Nilai sosial maupun kebudayaan disajikan dengan baik pada novel. Nilai-nilai tersebut dapat dilihat melalui dialog-dialog antar tokoh. Buku ini sangat disarankan dibaca oleh kalangan pemuda-pemudi maupun orang tua di zaman sekarang. Terutama saat ini sudah banyak sekali pengaruh budaya barat yang masuk ke Indonesia. Walaupun buku ini sudah diterbitkan lama sekali, tetapi nilai yang terkandung tak lekang dimakan waktu.
Kekurangan Buku
Kelemahan atau kekurangan pada novel Cinta Tanah Air adalah banyaknya kata yang sulit dimengerti karena terbalut kebudayaan lama. Sampul buku yang digunakan pun kurang menarik para pembaca. Tak hanya itu, buku ini sulit dicari secara fisik karena tidak diterbitkan kembali dalam waktu yang lama. Namun, buku ini dapat dicari melalui situs online atau bentuk digital.
Penutup
Banyak sekali pesan yang disampaikan oleh Nur Sutan Iskandar melalui novel Cinta Tanah Air. Salah satunya adalah menyadarkan masyarakat Indonesia terutama pemuda dan pemudi untuk bangkit dan membangun rasa cinta terhadap tanah air. Penulis pun menyelipkan pesan utama agar rakyat membela tanah air Indonesia.
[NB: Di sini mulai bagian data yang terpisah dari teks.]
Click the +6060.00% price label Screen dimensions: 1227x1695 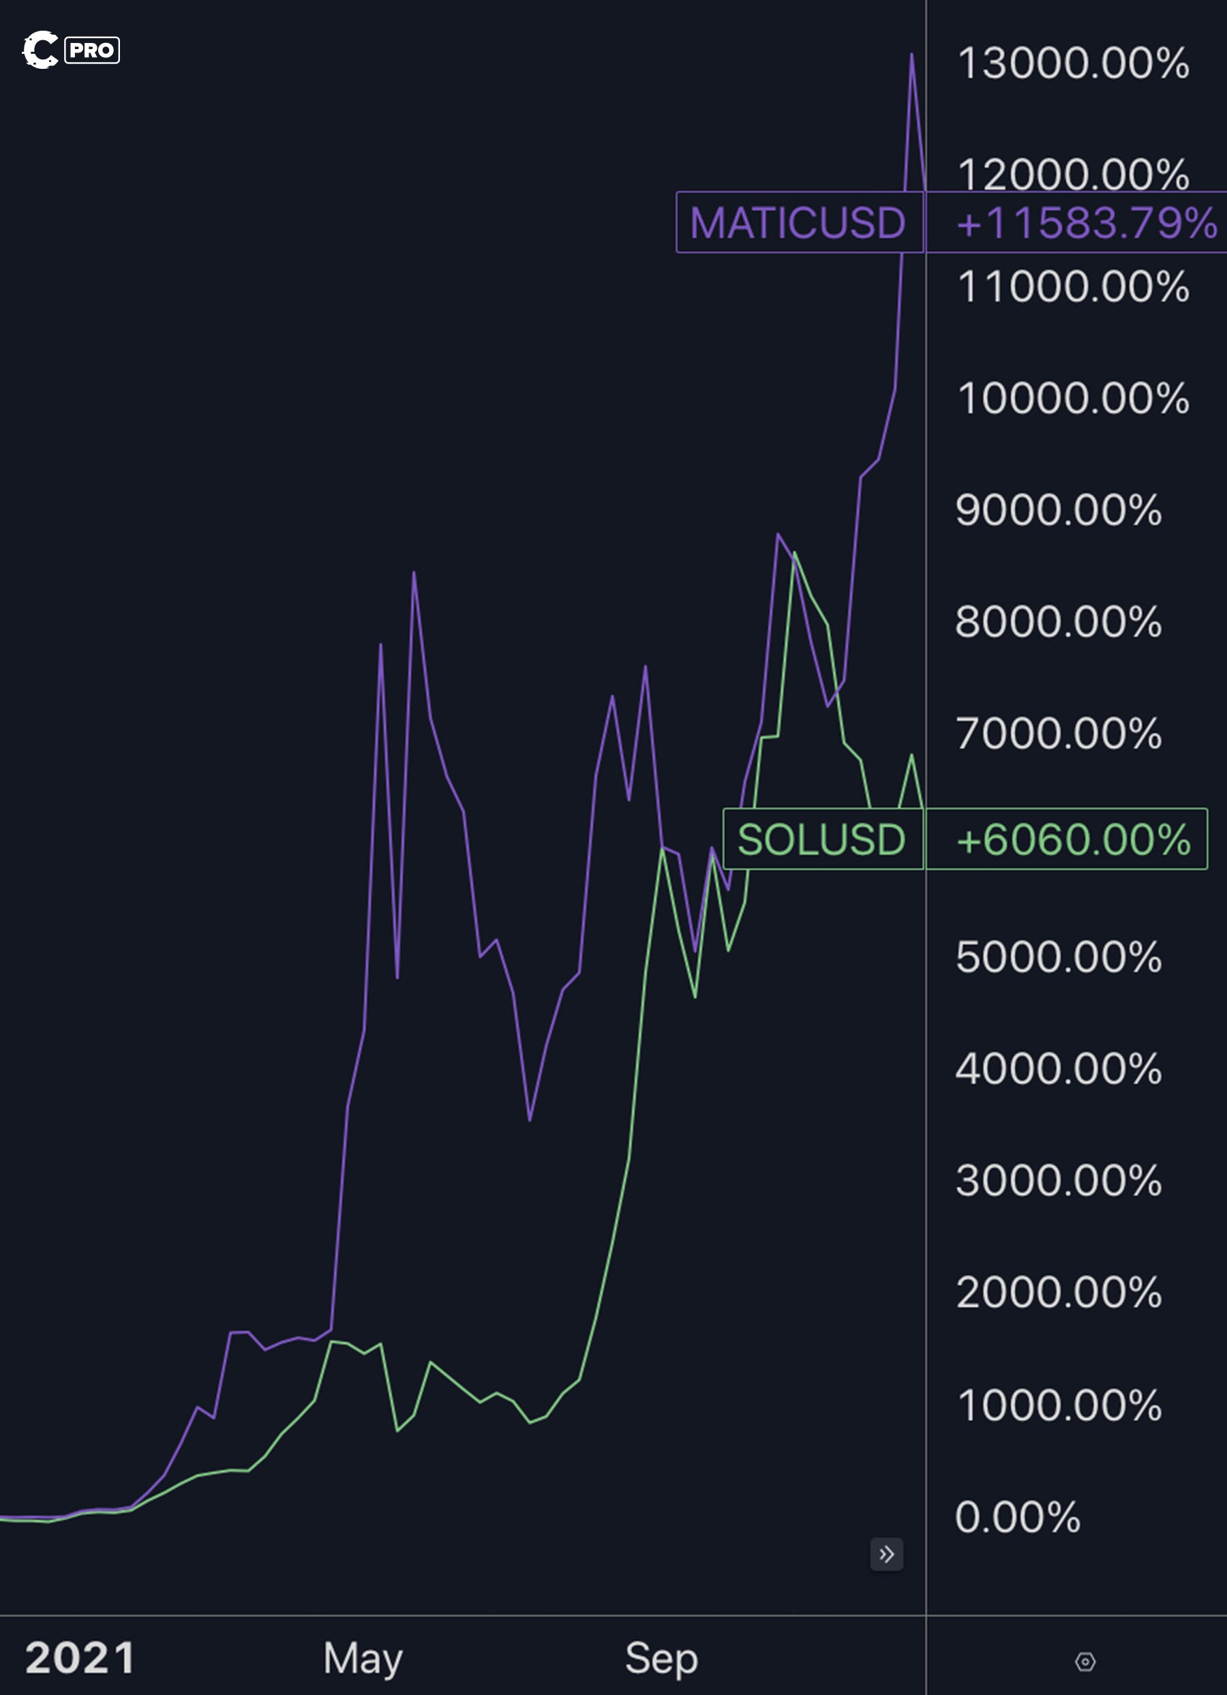(x=1073, y=839)
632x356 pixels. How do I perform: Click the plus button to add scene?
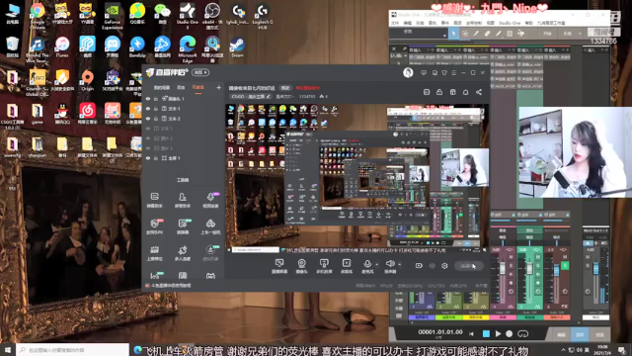click(x=218, y=87)
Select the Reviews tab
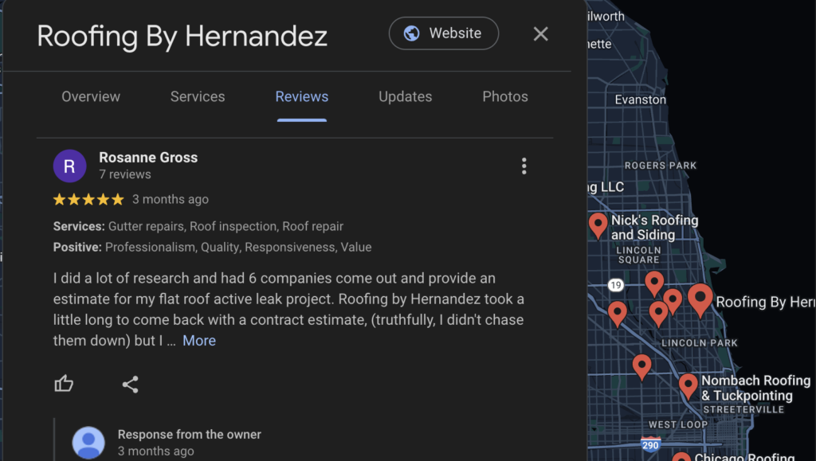Image resolution: width=816 pixels, height=461 pixels. click(302, 96)
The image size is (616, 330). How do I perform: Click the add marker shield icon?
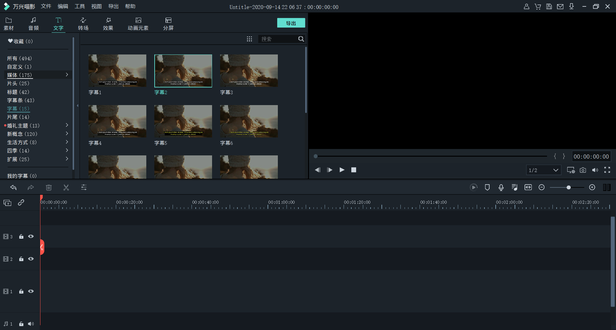(x=487, y=187)
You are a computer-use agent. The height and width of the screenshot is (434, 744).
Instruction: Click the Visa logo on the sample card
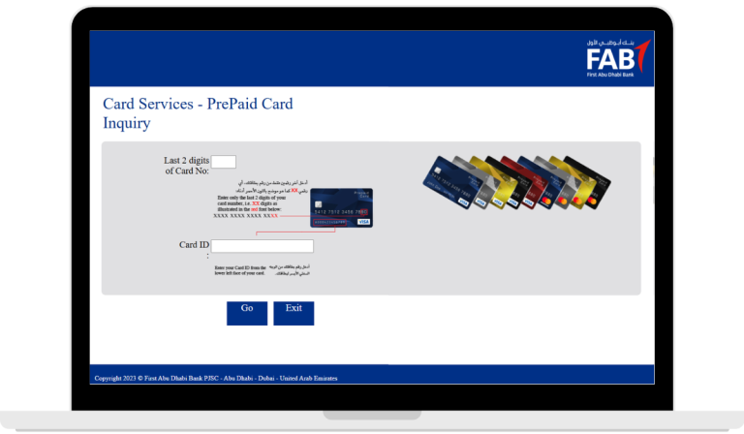(363, 222)
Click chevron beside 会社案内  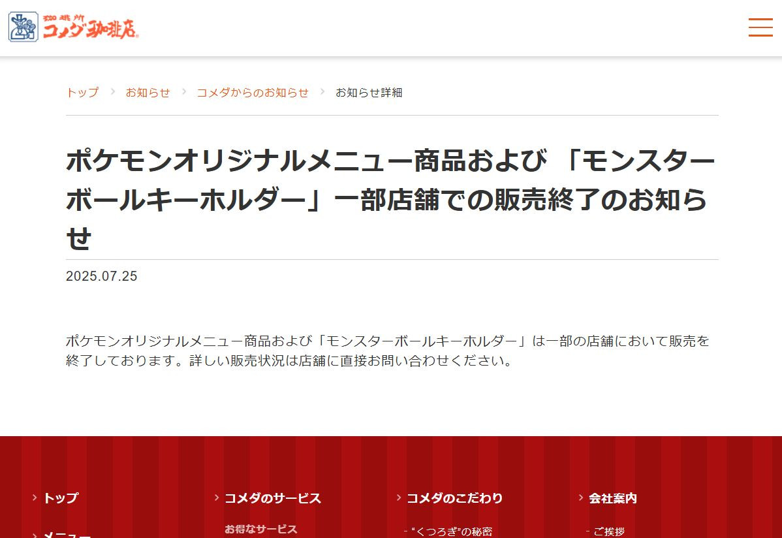coord(580,498)
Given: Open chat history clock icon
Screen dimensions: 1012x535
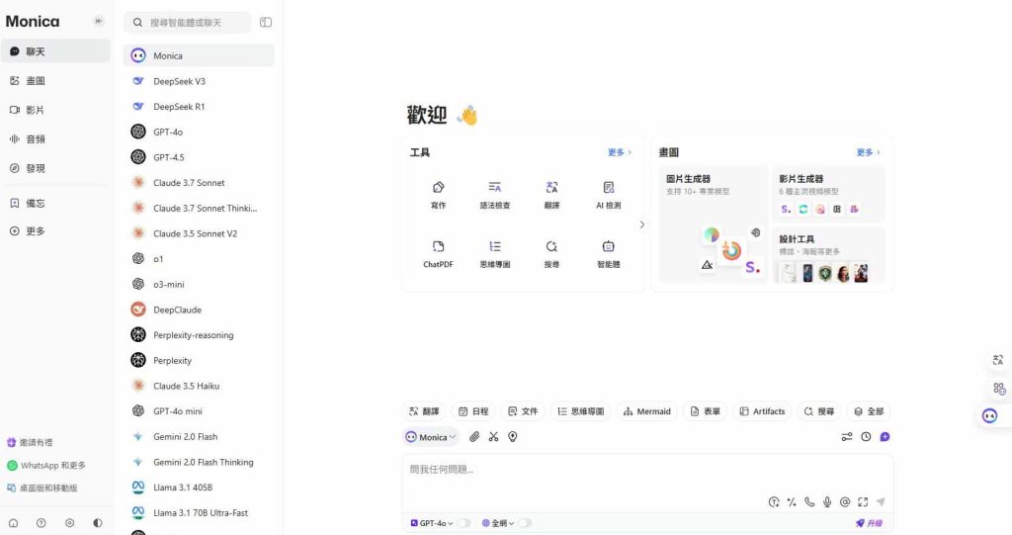Looking at the screenshot, I should pos(866,436).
Novel ini sangat berperan penting di era pemerintahan Jepang, karena seluruh pemuda sadar dan bangkit untuk melakukan pemberontakan. Untuk saat ini, peran novel ini pun tak kalah penting sebab pembaca akan mengetahui sejarah serta meningkatkan semangat perjuangan generasi saat ini untuk mencegah pengaruh budaya barat.